In attempting to judge how many CAVE members were at Hampton Beach at any given time, one might reach at least a reasonable estimate for weekends by combining the totals for Seasonal, Hampton Residents, Weekends, Daily, half of the number who came weekly, half of the number who came for vacations, and 10% of those who came occasionally or seldom. Such a total would be 2175.
To estimate the number of CAVE members on a non-weekend day, one could perhaps take the total of the Seasonal, half those on vacation, half the Daily group, half the Hampton residents, half the Weekly group, 10% of the Occasional and Seldom group, totaling 1,133.
The question then becomes what portion of the total number of young people on the beach did CAVE represent. Here again we are working with estimates, but at least a general idea can be obtained from Town Manager Kenneth Boehner's calculations that an average day's population at the beach would total 25 to 30 thousand people and that half these would be young people, thus a "guesstimate" of CAVE membership on ordinary days and on ordinary weekends would run somewhere about 8 to 10% - enough to have had a significant effect on behavior patterns of Hampton's youth society.
CAVE Programs Continued
During this late July - early August period several elements which were to be included in the CAVE program proved not to be feasible, in most cases because the need for them had been earlier in the season. Such a one was the job-service function. The lodging service was carried through to the point of obtaining a listing of 25-odd rooming houses and hotels which would accept young people at reasonable rates - but by August most of the young people were already pretty well settled in. The hope of setting up some sort of professional guidance service proved impractical simply because the guidance person available had long since turned her attentions elsewhere.

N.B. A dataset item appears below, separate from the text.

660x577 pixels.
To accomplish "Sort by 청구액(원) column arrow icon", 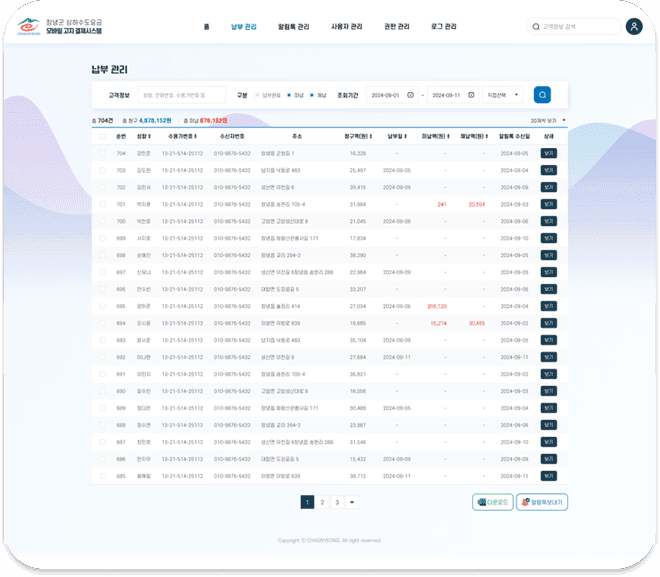I will tap(371, 136).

However, work on the building did continue periodically through the summer. By mid-July the small office portion of the building had been enclosed and fitted with a door. By August 1st telephone, and finally lights, were installed. There was not sufficient money for materials to finish the floor or the walls, but sections of wallboard were put up for use as bulletin boards and did much to tidy up the place.
Some of the money-raising ideas turned out well, while others were of varying success. On the weekend of July 31 - August 1, we had Tag Days, bringing in a total of $189. The first day was significantly more successful than the second, since a number of the volunteer workers had encountered strong negative reactions from a few individuals on the street and were too discouraged to try it a second day. A car wash was held August 7 at a charge of $1.00 per car, $.50 going to the worker and $.50 going to CAVE. CAVE's net income from the day was $14.50. It conceivably could have been larger if any other location than the parking lot adjacent to the police station could have been found and if it had been possible to have more than one hose working at one time. Nonetheless it was regarded as sufficiently worthwhile to try at a later date, since it did at least give volunteers a little spending money.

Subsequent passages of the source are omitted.